Understand configuration drift


Configuration drift is the process of a set of resources changing over time from their original deployment state.

It can be because of changes made manually by people or automatically by processes or programs.

Eventually, an environment can become a snowflake. A snowflake is a unique configuration that cannot be reproduced automatically and is typically a result of configuration drift.

With snowflakes, infrastructure administration and maintenance invariably involve manual processes, which can be hard to track and prone to human error.

The more an environment drifts from its original state, the more likely it is for an application to find issues.

The greater the degree of configuration drift, the longer it takes to troubleshoot and rectify issues.

A flowchart representing how application state changes over time begins with an application state icon.

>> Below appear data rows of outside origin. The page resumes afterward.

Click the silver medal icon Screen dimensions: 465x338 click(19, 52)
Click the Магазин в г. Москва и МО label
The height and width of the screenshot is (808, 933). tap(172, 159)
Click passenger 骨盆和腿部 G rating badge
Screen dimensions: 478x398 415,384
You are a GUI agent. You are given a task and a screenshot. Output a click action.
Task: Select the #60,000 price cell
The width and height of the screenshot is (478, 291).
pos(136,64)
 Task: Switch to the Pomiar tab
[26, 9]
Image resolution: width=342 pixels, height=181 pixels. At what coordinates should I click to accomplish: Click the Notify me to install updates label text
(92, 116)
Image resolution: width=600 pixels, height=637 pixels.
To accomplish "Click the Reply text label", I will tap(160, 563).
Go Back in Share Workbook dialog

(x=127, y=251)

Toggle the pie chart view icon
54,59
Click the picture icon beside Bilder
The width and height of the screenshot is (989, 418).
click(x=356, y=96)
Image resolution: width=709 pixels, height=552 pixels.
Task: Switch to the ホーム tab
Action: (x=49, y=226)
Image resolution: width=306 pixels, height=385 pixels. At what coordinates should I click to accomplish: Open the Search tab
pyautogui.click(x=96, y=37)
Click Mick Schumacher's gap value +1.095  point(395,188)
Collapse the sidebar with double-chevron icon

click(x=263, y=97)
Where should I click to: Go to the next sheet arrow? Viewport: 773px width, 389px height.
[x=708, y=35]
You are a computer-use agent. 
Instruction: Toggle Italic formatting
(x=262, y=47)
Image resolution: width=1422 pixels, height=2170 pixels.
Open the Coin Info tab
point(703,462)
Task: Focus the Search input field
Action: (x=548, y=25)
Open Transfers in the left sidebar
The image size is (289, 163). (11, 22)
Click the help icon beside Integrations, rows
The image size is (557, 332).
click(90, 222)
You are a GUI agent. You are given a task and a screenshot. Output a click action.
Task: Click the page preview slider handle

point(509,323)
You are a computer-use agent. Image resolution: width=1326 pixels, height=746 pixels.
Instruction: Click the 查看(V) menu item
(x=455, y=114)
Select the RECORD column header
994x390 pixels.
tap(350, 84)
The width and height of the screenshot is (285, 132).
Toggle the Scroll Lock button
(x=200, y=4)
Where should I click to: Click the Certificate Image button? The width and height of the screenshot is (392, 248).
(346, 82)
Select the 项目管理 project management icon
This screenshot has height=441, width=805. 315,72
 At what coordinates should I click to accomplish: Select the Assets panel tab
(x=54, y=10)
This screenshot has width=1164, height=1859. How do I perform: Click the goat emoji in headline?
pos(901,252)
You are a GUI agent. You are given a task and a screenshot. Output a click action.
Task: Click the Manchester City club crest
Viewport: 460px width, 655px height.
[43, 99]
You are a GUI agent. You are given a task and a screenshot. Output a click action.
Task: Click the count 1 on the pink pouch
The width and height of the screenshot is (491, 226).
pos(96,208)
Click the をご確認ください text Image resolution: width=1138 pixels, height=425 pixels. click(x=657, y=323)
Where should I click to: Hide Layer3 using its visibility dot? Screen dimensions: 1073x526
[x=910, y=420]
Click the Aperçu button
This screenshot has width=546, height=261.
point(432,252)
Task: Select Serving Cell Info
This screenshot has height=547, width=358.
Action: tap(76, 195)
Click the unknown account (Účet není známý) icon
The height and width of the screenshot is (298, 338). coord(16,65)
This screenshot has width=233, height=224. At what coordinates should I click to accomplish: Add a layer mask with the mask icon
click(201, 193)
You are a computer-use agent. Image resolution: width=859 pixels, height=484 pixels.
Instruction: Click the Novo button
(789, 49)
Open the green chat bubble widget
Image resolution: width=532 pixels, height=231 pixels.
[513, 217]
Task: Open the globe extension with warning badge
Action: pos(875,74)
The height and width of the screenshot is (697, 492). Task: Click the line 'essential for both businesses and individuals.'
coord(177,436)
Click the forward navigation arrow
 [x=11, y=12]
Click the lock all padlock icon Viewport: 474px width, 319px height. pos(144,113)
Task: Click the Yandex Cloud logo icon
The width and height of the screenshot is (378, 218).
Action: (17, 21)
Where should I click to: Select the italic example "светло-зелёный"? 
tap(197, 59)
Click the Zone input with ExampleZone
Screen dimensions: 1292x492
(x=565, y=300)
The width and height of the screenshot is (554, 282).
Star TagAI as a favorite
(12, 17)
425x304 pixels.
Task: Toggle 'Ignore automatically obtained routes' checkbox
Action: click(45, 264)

An arrow with a clock representing time, points from the application state to a second, different application state, which has another clock and arrow pointing to a third, different application state.

Security considerations

Configuration drift can also introduce security vulnerabilities into your environment. For example:

  • Ports might be opened that should be kept closed.
  • Updates and security patches might not be applied across environments consistently.
  • The software might be installed that doesn't meet compliance requirements.

Solutions for managing configuration drift

While eliminating configuration drift can be difficult, there are many ways you can manage it in your environments using configuration management tools and products such as:

  • Windows PowerShell Desired State Configuration. It's a management platform in PowerShell that enables you to manage and enforce resource configurations. For more information about Windows PowerShell Desired State Configuration, go to Windows PowerShell Desired State Configuration Overview.
  • Azure Policy. Use Azure Policy to enforce policies and compliance standards for Azure resources. For more information about Azure Policy, go to Azure Policy.

There are also other third-party solutions that you can integrate with Azure.